### DIRECTIONS
Your response must be made up of each line in the data below that contains the string "panel".

Collected data:
:::::
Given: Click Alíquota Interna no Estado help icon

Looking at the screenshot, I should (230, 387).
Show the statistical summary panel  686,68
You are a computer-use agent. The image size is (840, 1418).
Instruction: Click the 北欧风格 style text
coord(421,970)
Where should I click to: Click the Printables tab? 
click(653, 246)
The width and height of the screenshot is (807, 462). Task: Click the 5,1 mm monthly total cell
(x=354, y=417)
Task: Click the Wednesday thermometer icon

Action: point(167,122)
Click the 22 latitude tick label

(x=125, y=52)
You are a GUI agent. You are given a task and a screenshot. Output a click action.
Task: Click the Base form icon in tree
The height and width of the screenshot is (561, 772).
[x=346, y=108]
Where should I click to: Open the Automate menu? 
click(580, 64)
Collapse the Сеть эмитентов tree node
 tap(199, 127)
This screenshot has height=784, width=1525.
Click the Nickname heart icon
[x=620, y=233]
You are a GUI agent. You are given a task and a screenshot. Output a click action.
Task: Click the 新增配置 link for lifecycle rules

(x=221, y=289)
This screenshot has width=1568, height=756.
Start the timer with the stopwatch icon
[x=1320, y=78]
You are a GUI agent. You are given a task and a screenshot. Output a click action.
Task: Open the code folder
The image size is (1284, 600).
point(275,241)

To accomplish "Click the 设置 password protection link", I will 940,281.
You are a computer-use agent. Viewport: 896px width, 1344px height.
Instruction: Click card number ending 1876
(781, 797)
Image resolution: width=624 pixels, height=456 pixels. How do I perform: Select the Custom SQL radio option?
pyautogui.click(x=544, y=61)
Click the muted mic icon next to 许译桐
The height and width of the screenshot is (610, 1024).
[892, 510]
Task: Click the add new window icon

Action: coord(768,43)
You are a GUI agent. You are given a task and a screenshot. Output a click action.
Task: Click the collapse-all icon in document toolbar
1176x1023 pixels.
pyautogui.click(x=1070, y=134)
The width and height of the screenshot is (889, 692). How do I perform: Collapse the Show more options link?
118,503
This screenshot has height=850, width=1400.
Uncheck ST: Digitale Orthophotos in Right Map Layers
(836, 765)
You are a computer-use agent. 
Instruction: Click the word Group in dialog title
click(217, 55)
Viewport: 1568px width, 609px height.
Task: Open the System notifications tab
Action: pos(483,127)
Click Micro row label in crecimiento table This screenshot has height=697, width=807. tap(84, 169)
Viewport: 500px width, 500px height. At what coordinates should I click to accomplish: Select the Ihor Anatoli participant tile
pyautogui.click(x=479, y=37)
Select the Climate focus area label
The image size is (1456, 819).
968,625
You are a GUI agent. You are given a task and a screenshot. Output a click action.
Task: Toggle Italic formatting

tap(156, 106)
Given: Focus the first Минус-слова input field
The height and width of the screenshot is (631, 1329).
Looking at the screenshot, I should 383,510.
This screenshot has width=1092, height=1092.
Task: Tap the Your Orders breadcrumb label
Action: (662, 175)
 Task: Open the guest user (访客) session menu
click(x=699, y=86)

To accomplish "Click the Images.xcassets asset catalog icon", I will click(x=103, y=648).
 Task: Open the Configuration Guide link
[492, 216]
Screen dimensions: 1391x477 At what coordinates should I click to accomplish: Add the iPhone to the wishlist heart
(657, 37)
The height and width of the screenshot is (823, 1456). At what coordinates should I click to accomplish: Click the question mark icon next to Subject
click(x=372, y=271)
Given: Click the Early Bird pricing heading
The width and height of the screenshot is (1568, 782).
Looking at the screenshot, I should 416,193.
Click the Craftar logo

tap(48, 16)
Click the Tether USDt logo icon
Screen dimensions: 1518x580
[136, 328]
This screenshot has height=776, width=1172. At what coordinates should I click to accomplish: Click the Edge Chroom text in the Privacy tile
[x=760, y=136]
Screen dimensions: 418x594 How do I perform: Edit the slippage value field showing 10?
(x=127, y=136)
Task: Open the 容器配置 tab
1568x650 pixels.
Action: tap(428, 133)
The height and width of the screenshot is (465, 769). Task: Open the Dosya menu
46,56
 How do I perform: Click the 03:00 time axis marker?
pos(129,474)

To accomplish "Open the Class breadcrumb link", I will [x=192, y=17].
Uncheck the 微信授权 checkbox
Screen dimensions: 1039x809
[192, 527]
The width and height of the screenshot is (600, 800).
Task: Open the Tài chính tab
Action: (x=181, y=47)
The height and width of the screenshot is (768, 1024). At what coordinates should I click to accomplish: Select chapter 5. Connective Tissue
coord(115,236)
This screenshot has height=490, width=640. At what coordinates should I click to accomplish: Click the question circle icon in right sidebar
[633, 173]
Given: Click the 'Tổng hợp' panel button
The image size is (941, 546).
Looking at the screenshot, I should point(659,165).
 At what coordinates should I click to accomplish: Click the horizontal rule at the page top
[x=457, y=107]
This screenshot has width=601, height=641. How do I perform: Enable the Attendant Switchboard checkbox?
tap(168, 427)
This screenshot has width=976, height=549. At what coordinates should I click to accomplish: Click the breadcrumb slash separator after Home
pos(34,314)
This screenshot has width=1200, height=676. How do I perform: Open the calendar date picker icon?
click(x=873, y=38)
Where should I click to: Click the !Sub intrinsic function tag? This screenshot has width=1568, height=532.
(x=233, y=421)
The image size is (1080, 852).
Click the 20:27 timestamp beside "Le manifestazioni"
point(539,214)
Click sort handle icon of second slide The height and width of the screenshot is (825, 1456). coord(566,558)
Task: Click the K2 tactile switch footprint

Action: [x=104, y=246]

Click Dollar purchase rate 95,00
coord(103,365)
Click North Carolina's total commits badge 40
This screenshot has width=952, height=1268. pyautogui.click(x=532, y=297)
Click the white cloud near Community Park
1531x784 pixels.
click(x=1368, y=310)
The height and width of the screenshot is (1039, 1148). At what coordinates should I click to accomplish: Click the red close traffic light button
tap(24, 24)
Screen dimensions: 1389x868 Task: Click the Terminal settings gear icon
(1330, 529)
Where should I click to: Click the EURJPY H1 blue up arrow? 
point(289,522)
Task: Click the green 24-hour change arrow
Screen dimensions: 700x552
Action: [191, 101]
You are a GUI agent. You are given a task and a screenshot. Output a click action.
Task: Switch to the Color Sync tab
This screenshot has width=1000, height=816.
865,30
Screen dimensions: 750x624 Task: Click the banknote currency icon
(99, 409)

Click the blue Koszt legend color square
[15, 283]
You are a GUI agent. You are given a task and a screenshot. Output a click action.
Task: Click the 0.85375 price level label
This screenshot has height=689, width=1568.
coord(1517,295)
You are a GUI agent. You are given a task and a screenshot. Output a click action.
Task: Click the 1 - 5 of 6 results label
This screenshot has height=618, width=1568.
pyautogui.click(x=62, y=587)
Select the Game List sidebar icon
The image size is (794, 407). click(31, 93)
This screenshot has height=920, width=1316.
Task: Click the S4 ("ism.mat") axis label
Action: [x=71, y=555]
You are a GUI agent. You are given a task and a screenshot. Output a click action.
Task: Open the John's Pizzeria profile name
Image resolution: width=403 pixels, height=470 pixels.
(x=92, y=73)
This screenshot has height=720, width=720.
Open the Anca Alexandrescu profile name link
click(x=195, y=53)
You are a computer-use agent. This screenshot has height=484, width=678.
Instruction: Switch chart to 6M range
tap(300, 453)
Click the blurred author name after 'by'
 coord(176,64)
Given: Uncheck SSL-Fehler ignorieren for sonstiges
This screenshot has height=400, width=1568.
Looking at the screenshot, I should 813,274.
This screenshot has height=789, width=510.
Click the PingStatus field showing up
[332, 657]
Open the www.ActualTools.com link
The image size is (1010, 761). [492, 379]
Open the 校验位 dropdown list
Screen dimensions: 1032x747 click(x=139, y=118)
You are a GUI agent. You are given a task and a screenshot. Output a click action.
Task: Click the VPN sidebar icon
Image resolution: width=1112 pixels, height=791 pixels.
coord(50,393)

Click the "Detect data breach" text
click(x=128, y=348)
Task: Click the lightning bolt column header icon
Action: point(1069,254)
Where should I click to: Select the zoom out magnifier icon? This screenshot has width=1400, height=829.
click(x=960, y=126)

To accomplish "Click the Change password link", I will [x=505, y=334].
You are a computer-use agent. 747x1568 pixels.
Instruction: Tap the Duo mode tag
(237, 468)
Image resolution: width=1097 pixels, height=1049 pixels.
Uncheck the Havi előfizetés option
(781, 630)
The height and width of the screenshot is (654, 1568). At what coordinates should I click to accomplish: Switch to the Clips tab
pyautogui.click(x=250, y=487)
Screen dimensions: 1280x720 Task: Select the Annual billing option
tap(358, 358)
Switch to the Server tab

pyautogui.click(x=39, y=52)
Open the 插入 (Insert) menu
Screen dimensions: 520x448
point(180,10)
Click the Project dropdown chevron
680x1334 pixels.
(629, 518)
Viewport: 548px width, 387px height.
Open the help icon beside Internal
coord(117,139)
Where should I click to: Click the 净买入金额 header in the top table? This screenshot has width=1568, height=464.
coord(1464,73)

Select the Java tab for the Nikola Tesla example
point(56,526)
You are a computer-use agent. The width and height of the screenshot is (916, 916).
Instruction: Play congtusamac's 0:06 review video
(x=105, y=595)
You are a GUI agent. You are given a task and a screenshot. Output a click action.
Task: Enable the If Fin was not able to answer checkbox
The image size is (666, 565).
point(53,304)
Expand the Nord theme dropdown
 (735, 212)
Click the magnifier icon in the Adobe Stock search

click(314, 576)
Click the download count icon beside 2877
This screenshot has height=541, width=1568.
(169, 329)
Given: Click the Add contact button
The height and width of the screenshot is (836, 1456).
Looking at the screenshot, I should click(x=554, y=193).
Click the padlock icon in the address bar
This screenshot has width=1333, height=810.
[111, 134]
:::::
### EXERCISE OUTPUT
Show the statistical summary panel  686,68
Given: Click the 'Tổng hợp' panel button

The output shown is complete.